Problem statement: Your answer must be every line of the data that contains "agent".

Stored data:
[Start of Attachment]

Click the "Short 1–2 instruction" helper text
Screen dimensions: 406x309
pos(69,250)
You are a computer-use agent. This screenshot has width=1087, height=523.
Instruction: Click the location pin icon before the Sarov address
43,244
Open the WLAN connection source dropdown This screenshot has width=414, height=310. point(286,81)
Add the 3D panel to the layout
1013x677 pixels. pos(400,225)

[End of Attachment]
[Start of Attachment]

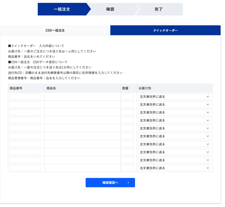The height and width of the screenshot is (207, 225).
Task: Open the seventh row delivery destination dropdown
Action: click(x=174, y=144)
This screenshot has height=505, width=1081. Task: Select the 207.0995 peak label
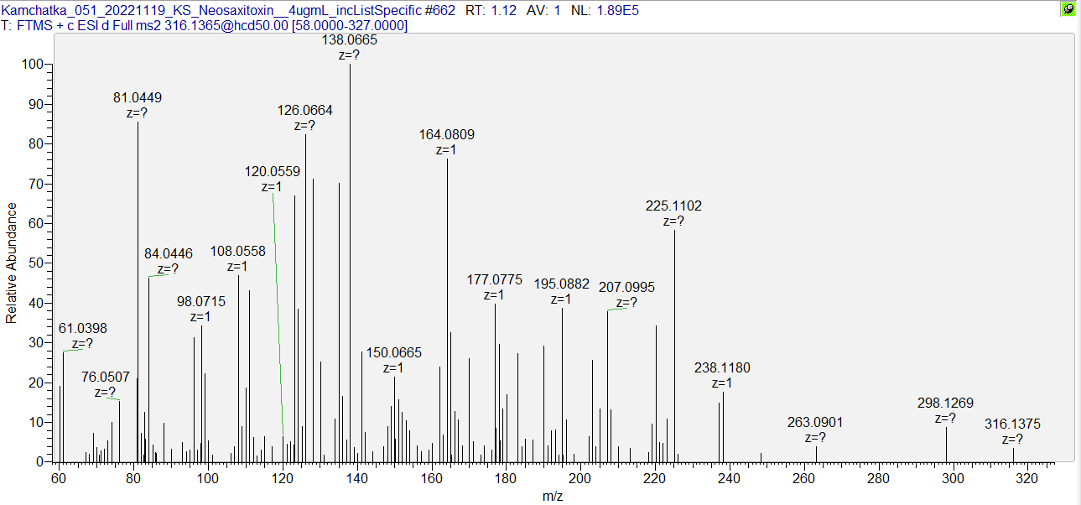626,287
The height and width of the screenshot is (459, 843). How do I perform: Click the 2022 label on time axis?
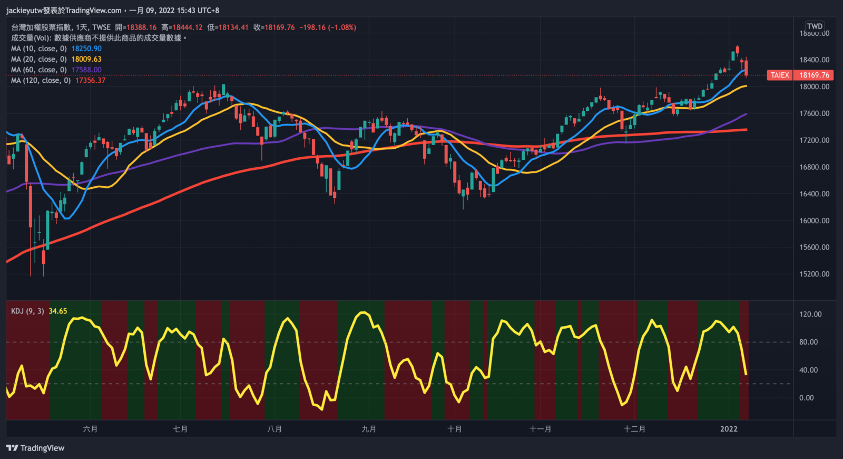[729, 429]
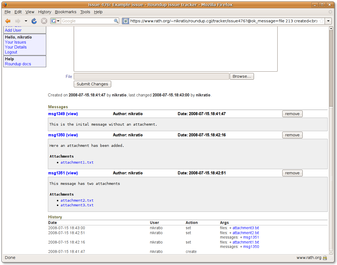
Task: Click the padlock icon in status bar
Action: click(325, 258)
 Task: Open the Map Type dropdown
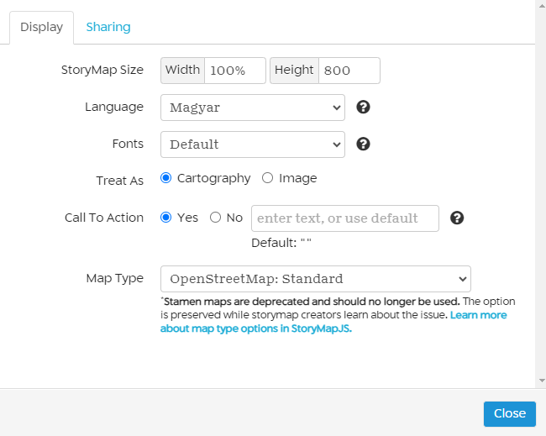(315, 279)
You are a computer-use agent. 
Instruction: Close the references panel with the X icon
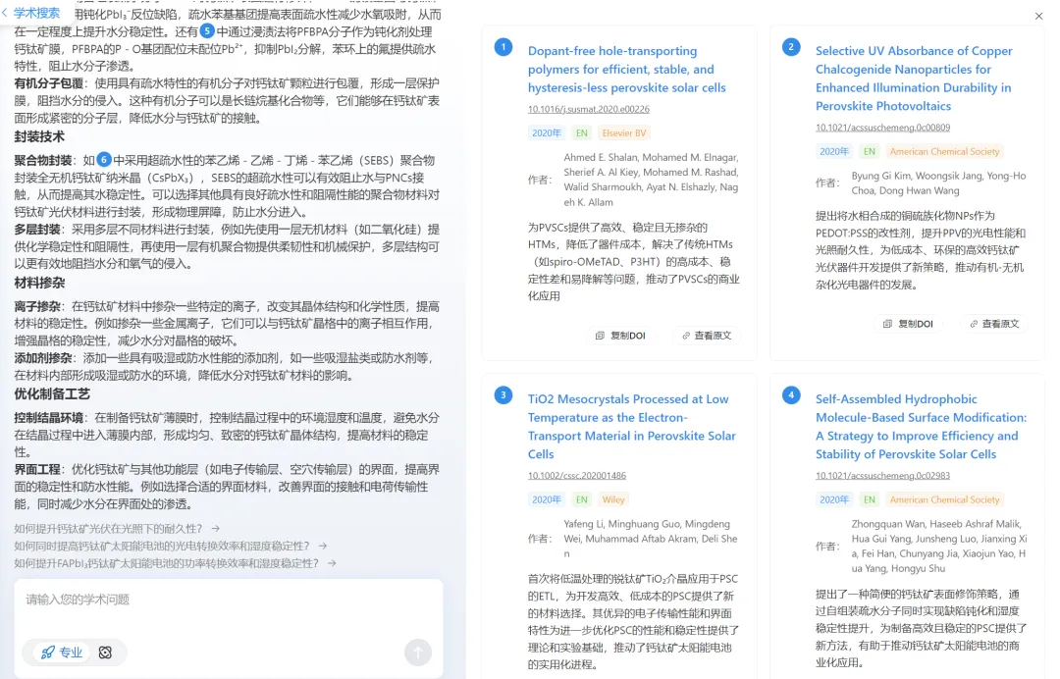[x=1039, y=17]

[End of Attachment]

Reply to the task:
You are a computer-use agent. This screenshot has width=1087, height=523.
You are a computer-use agent. 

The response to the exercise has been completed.